Assignment: At the line containing "Image resolution: width=750", begin an exact copy, and continue through the last line of the entries below. Leave out any pictures.

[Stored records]

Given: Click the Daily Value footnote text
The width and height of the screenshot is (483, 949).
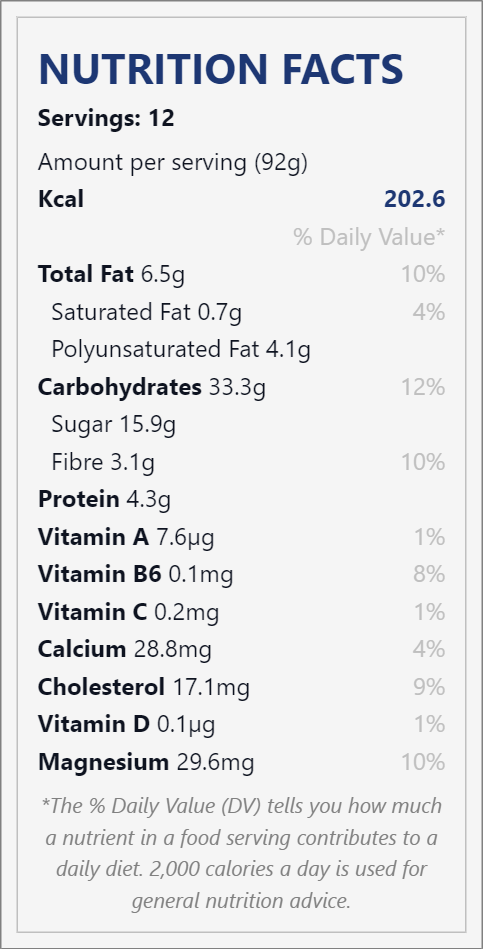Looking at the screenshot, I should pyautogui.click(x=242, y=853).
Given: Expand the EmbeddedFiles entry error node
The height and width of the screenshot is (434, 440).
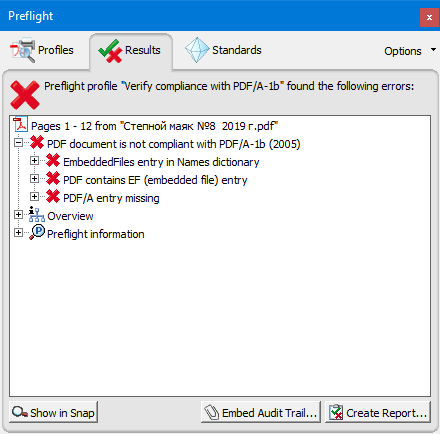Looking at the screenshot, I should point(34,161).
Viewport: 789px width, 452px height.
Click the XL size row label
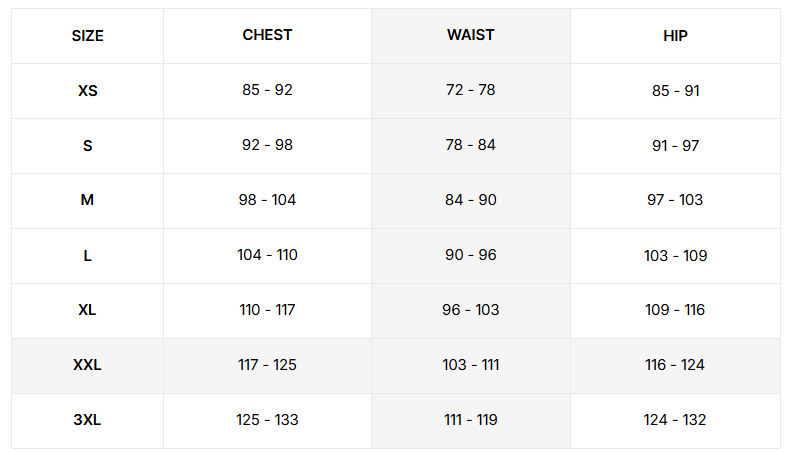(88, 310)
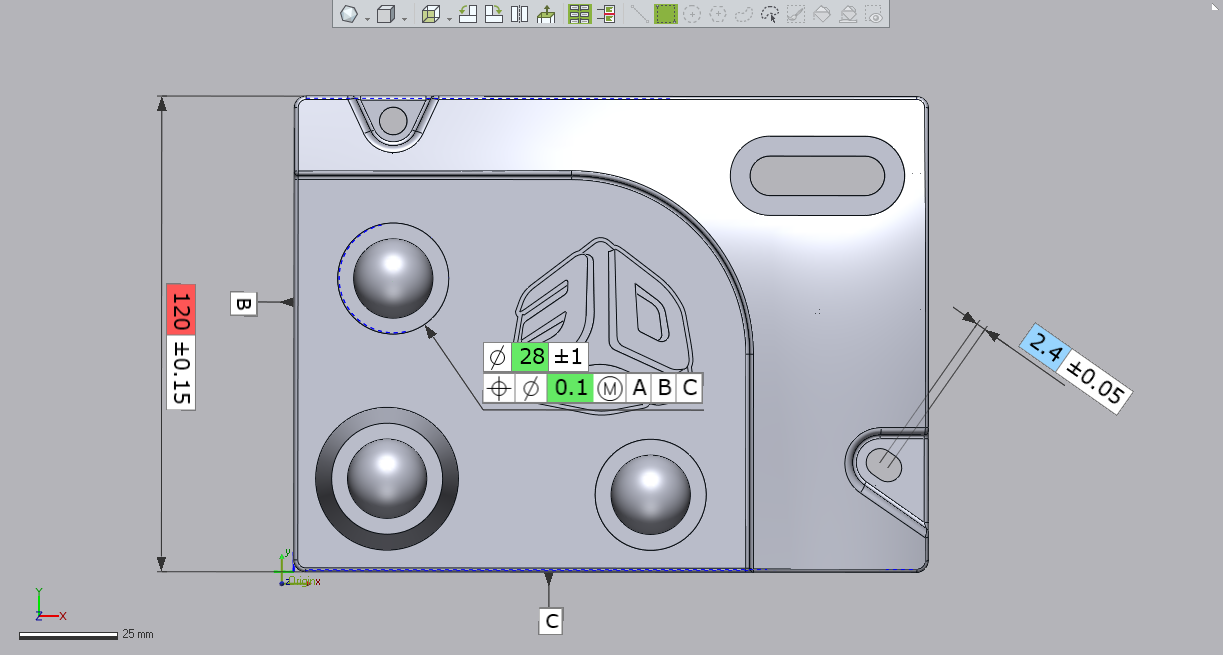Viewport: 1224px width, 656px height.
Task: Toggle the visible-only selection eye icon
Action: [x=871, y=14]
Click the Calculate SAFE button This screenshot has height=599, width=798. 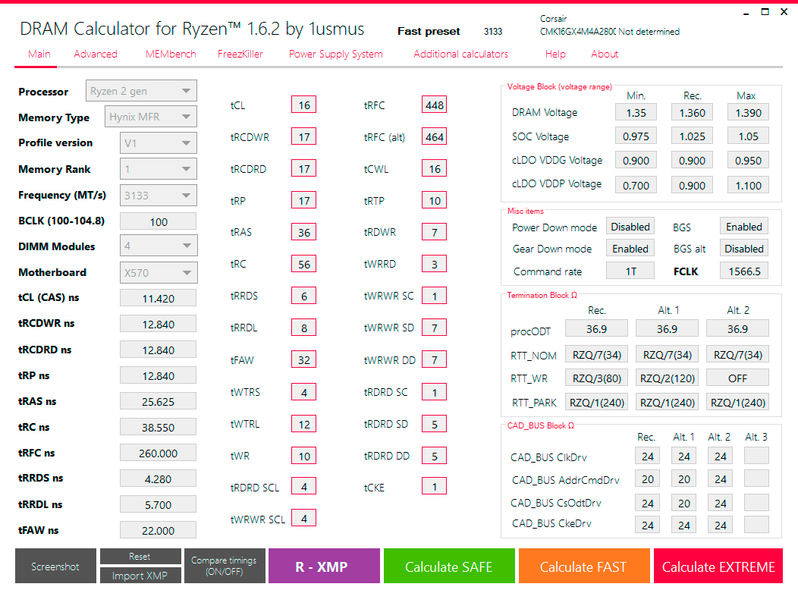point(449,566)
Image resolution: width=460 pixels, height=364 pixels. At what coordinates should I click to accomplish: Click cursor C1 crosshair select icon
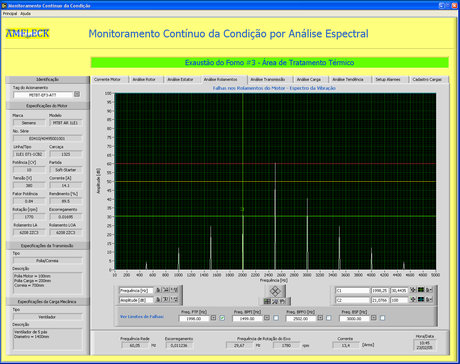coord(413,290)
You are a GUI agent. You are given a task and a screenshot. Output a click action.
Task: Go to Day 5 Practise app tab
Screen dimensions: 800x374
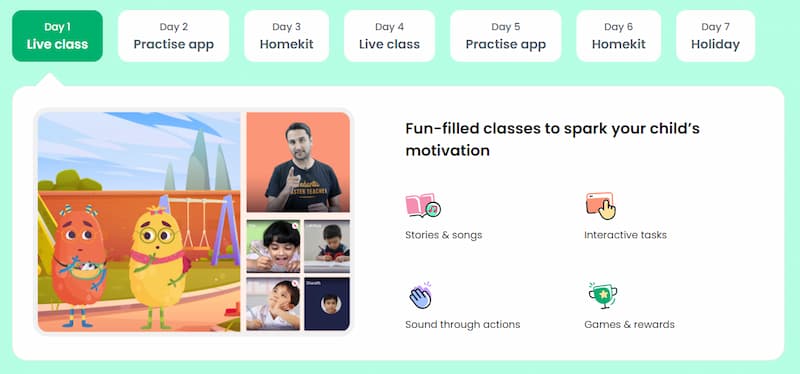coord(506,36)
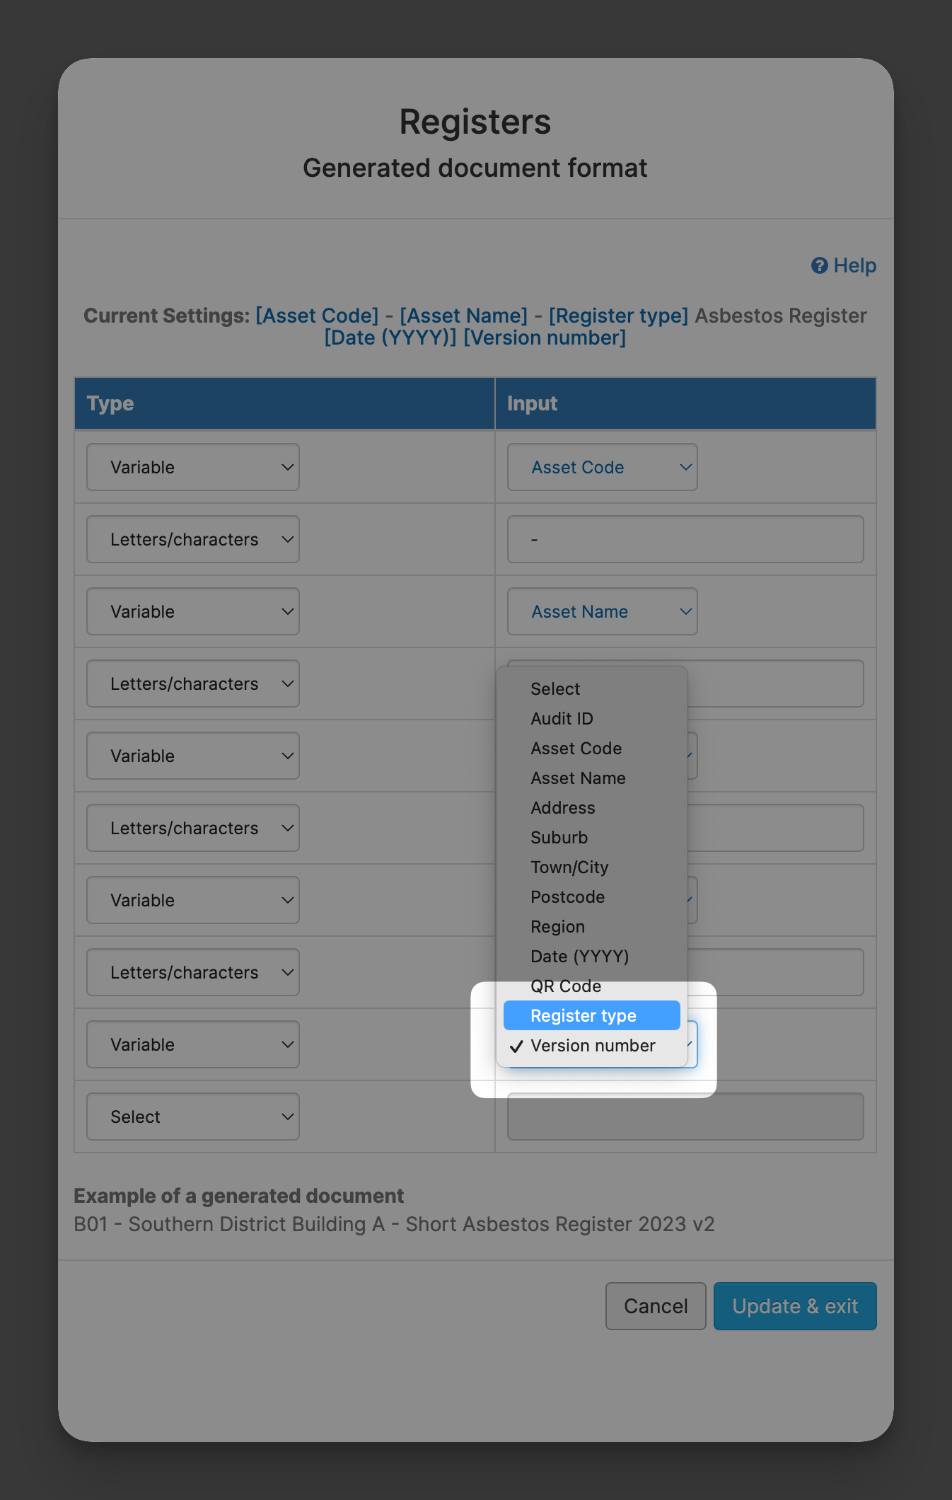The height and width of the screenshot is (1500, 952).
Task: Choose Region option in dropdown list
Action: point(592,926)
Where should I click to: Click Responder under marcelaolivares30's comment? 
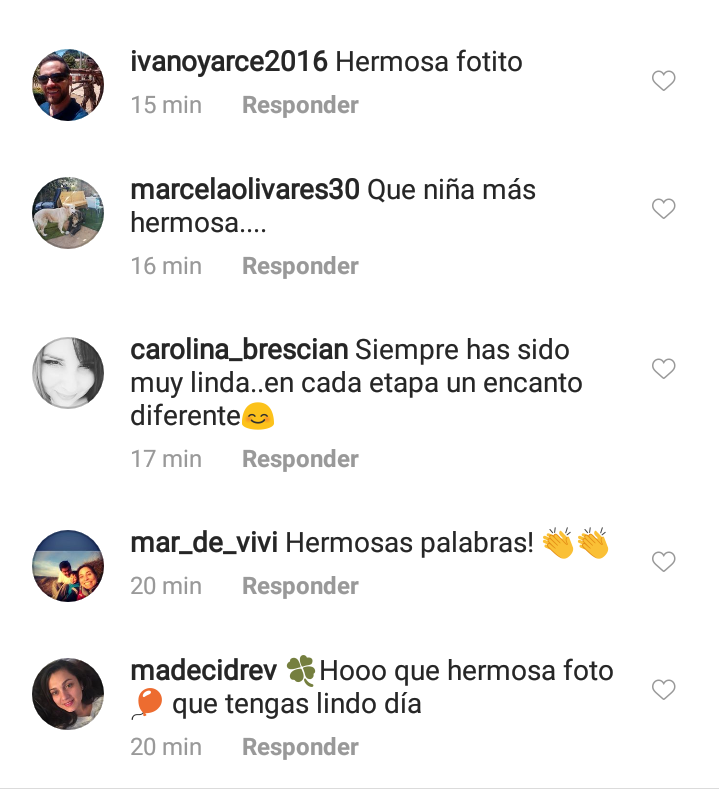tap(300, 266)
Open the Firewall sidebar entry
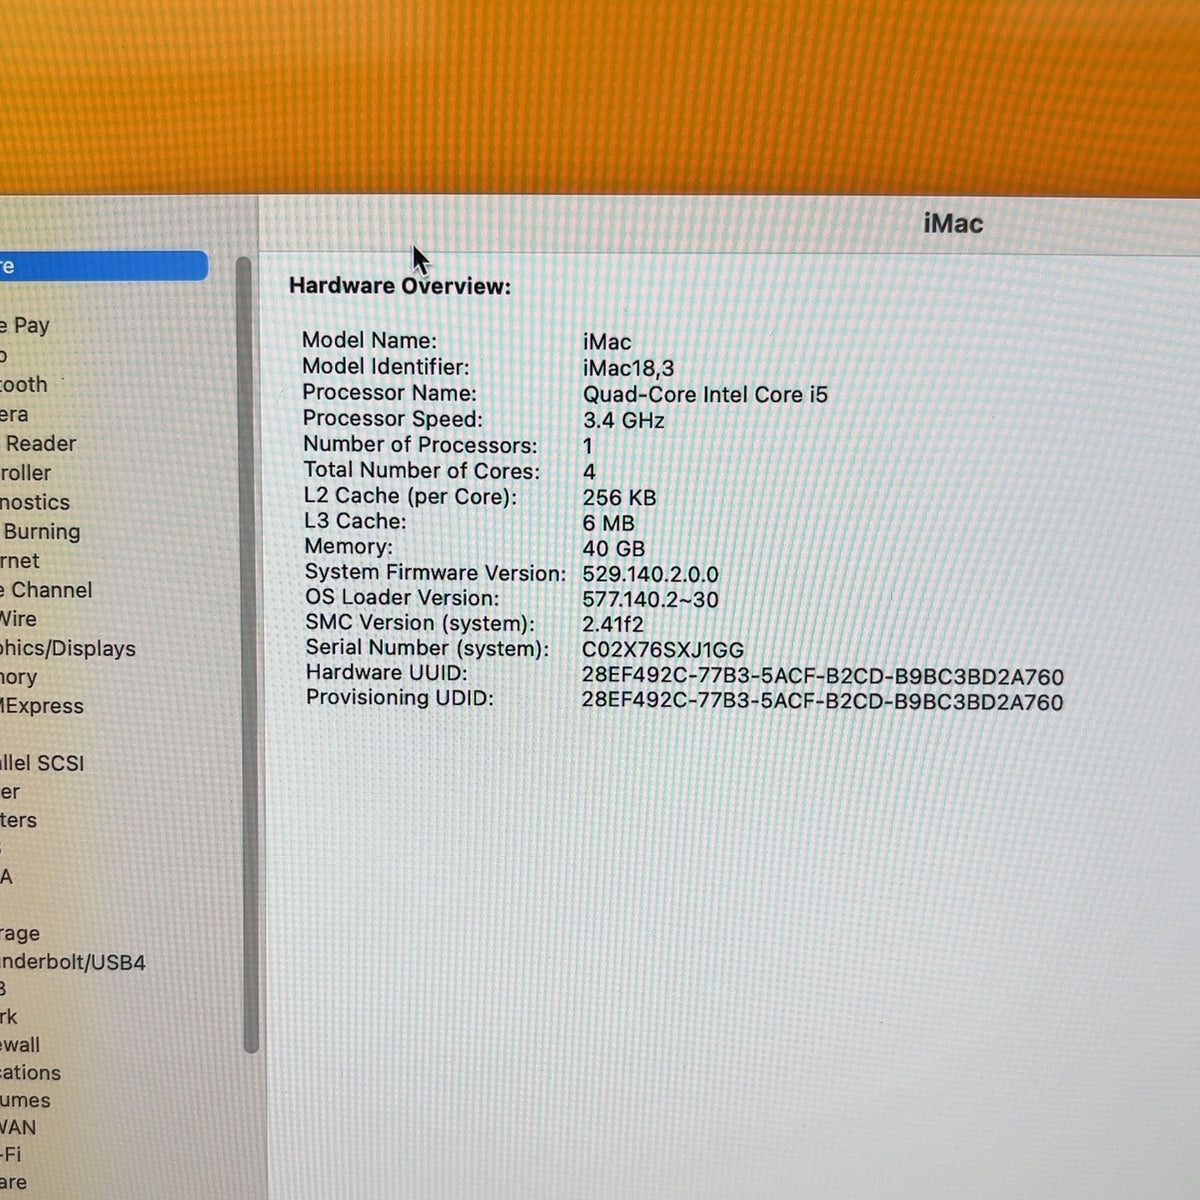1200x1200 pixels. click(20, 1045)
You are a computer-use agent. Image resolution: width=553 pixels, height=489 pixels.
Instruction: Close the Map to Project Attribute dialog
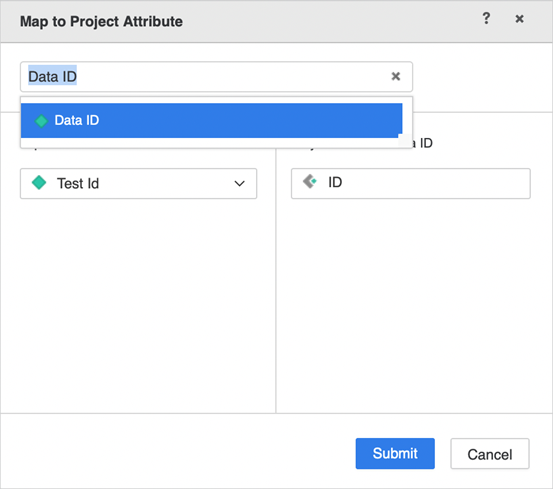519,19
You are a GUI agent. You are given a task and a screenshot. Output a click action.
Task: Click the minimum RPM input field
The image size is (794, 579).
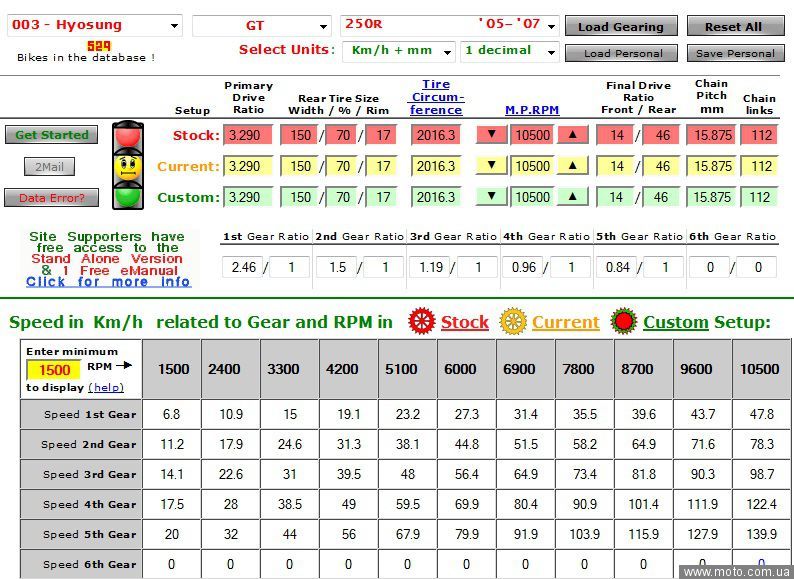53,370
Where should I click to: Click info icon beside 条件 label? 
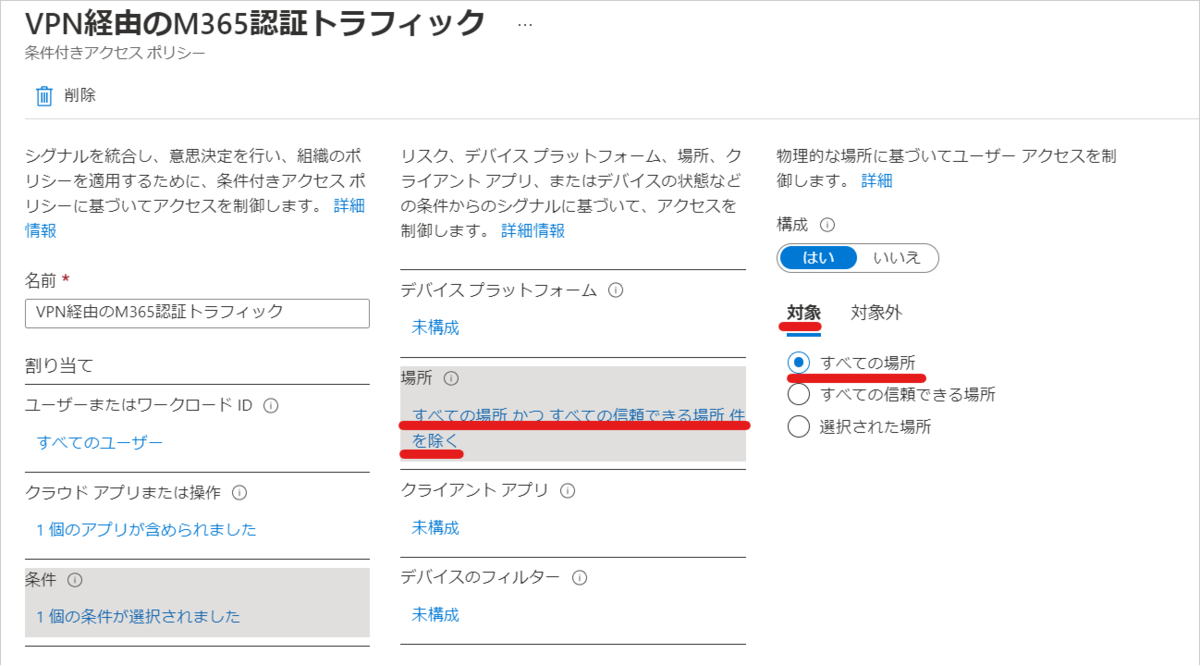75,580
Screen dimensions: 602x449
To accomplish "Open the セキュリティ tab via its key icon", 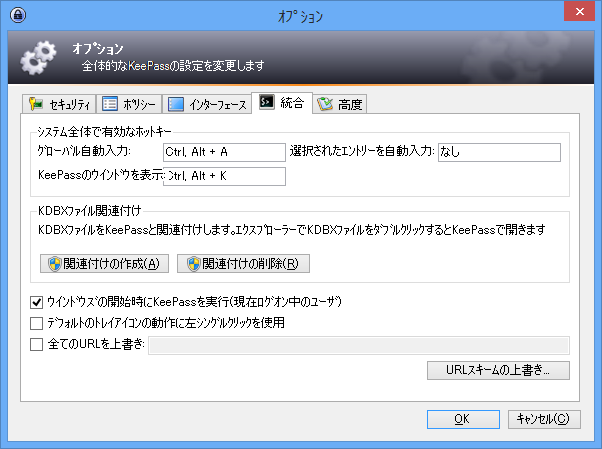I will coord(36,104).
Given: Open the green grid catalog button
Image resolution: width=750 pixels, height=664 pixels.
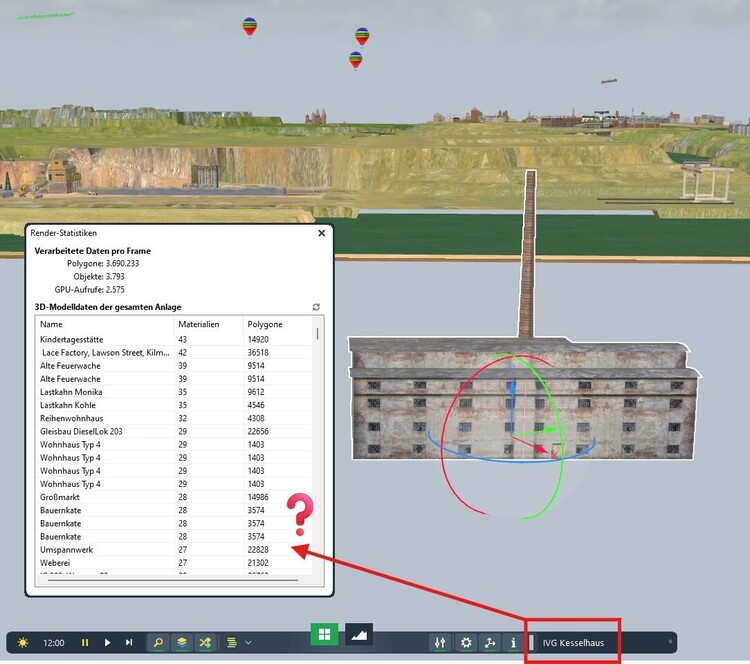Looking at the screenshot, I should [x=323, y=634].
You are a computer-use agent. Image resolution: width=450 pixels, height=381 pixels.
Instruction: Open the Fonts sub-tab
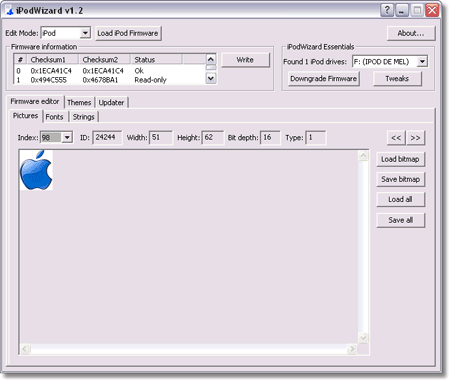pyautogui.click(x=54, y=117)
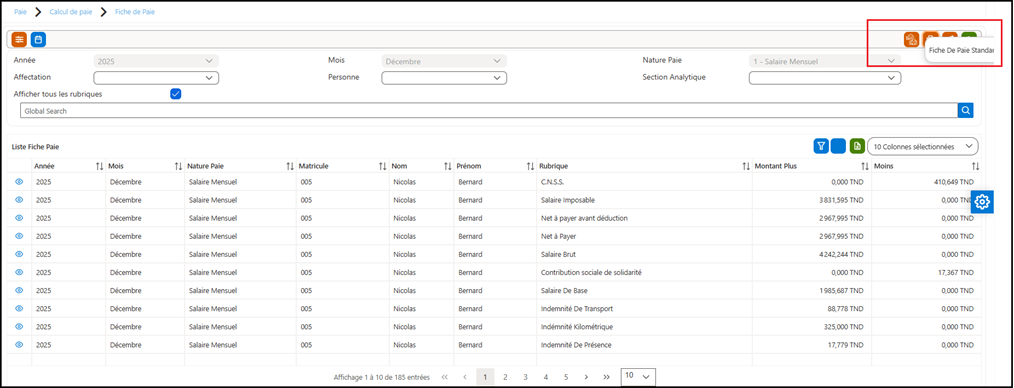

Output below:
Image resolution: width=750 pixels, height=664 pixels.
Looking at the screenshot, I should [x=323, y=634].
You are a computer-use agent. Image resolution: width=450 pixels, height=381 pixels.
Instruction: Open the Fonts sub-tab
pyautogui.click(x=54, y=117)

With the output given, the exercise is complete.